絶海の孤島・尖閣諸島をドローンのカメラが捉えた。

海岸には大量のごみが漂着し、植物も枯れ始めるなど、荒廃が進む島のすぐそばでは、日本と中国の船がにらみ合っていた。

石垣島から北に170kmほどの場所にある、日本固有の領土・尖閣諸島の周辺が緊迫の海となったのは、2010年代初めのことだった。尖閣沖の日本の領海で違法操業していた中国漁船が、海上保安庁の船に体当たりした事件が発生。その後も中国側が挑発ともとられる行為を繰り返す中、2012年に日本政府が尖閣諸島を国有化した。

こうした中、4月下旬、現在の尖閣を調査するため、石垣市の調査団は初めてドローン撮影を行った。

夜明け前、尖閣諸島の魚釣島に向け、調査船が薄暗い海を進むと、背後から赤いライトと緑のライトが迫ってきていた。

その正体は...赤いライトが中国海警局、緑のライトが海上保安庁の船だった。

近年、海洋進出をさらに強める中国は、南シナ海では4月30日に海警の船がフィリピンの巡視船に放水攻撃した。

尖閣海域では現在、こうした実力行使こそ起きていないが、無線では「釣魚島(※中国側呼称)および付属の島々は、古来、中国の固有領土である。その周辺海は中国の領海である」という音声を流している。

緊張感漂う中、日本の調査団として初めて島の上空にドローンを投入した。
その映像を見ると、海岸一帯に白っぽい物体が点在しているのがわかる。東海大学の山田吉彦教授によると、全て中国の漁民が流したゴミだという。

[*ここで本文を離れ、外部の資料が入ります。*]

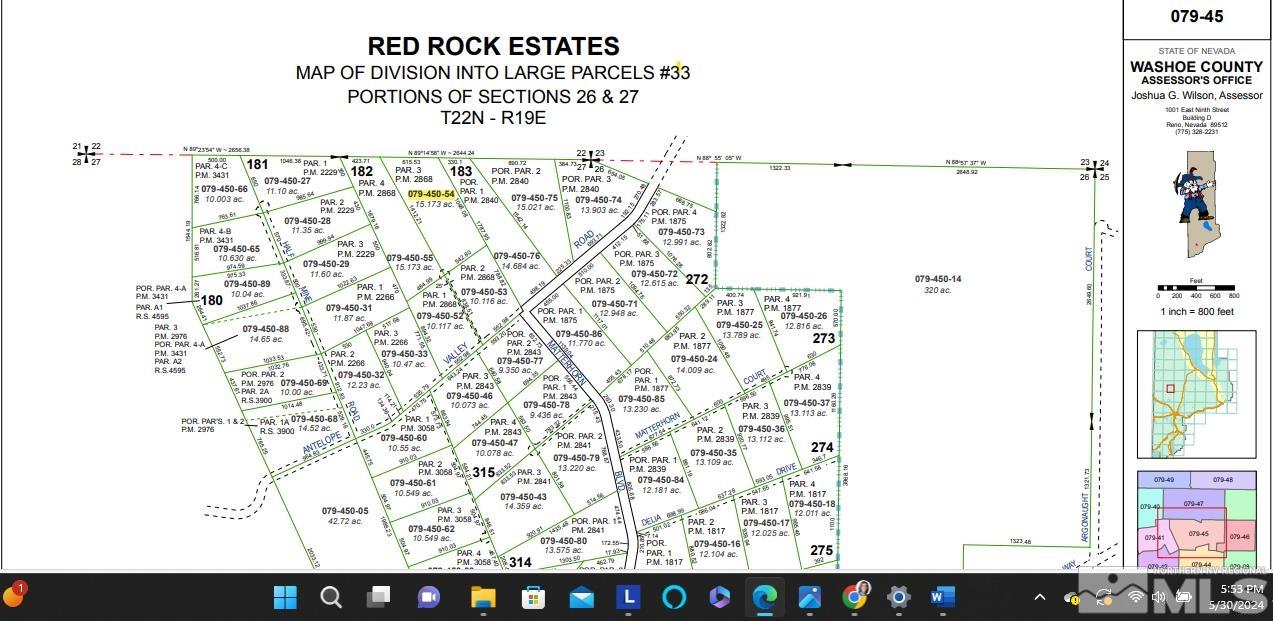The image size is (1273, 621).
Task: Open the Teams chat taskbar icon
Action: (x=429, y=597)
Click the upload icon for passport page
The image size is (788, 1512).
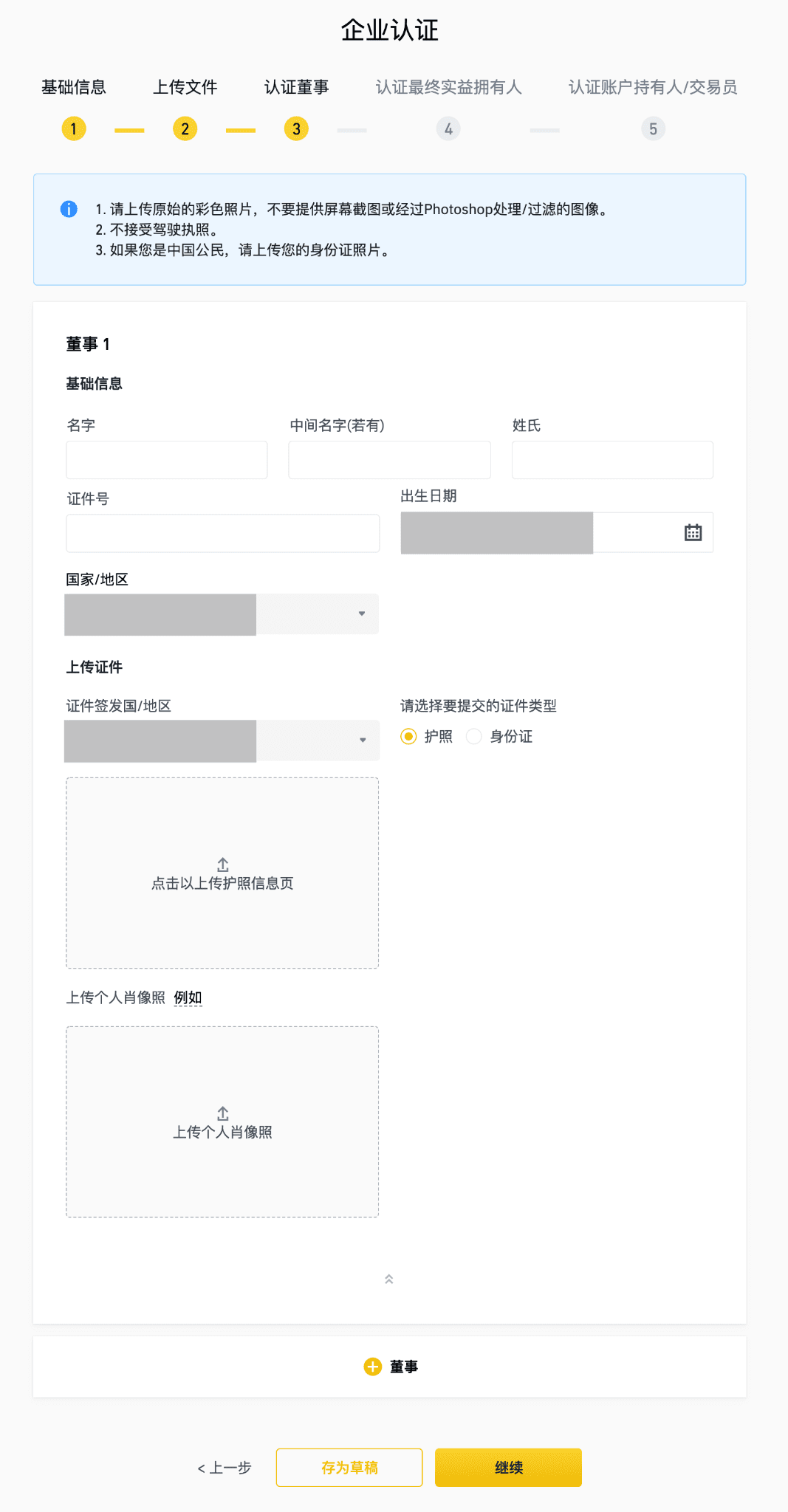tap(222, 865)
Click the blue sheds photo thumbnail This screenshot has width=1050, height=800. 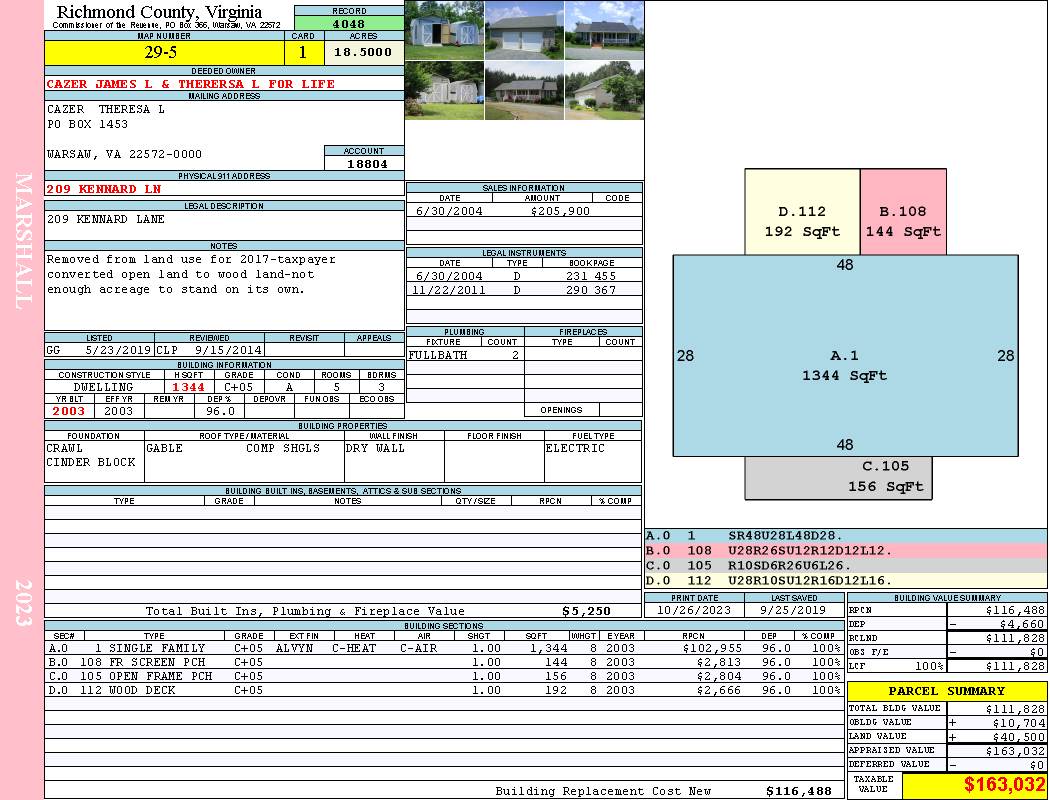pos(445,30)
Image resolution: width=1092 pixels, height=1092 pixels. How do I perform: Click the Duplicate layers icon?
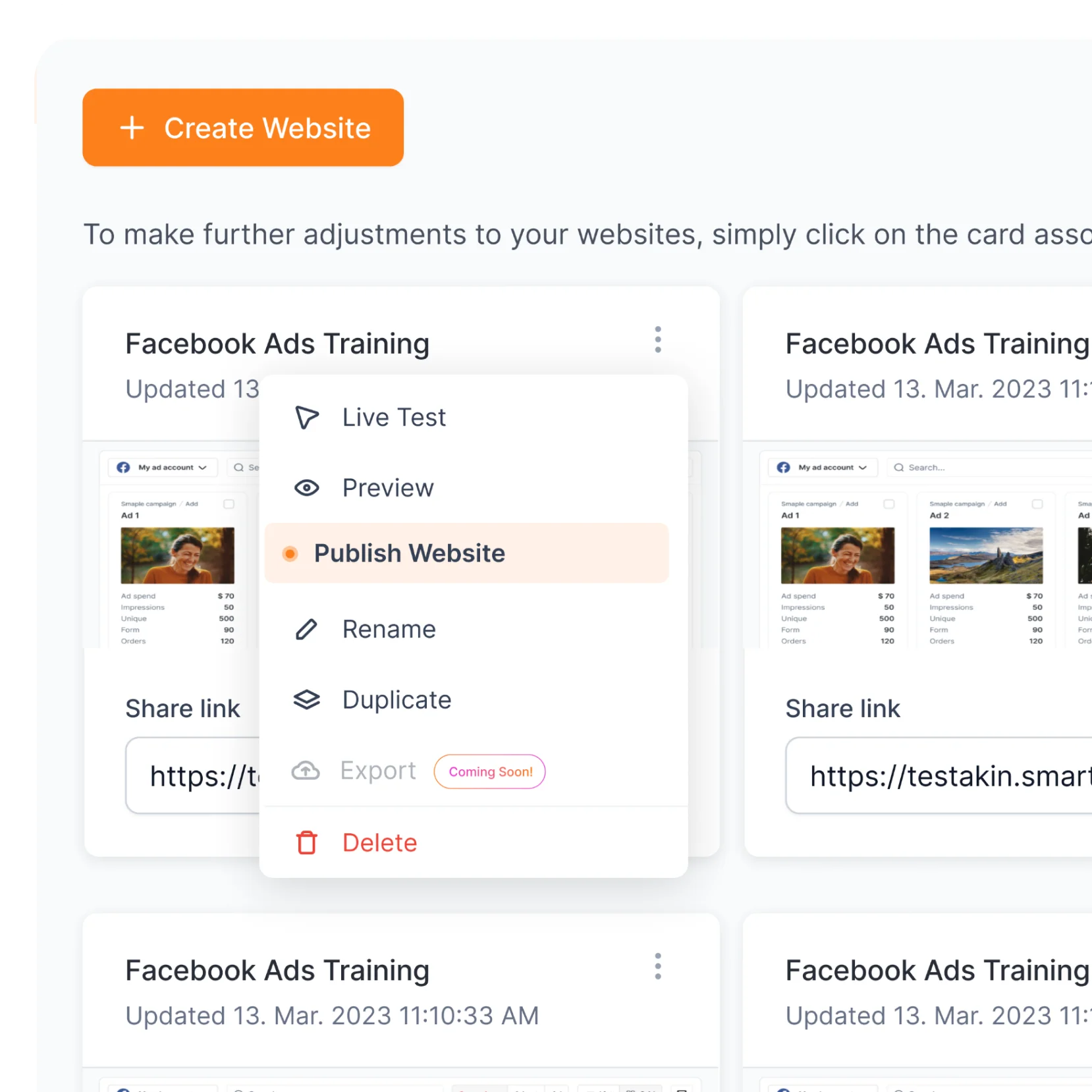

異変は、ほかにもあった。山田教授によると、12年前の調査では目視でも見えていたヤギの姿が見えなくなっているという。山田教授は「もうヤギすら生きられない」と嘆く。原因については、「水が少なくて、島全体が乾き始めている。いち早く島の上陸調査をすることが必要」と指摘した。

調査団は、さらなる調査を行おうと準備を進めていたが、中国の海警船が魚釣島のすぐそばにとどまっていた。尖閣海上でのにらみ合いが続く中、調査団は、魚釣島と間に中国の船がいるため、不測の事態を避けるため、この日はドローンをこれ以上飛ばさないという決断を余儀なくされた。

海上保安庁によると、2024年に入り、毎日中国の海警船が尖閣諸島の接続水域にきているという。領海侵入も13日、のべ33隻に及び、尖閣海上での緊張は、もはや日常の光景となっている。

今回のドローン調査について、在日本中国大使館は「一切の政治的挑発、現場での騒ぎ立て、世論のあおり立てをやめ、(中略)情勢のさらなるエスカレートを回避するよう強く促す」とコメントしている。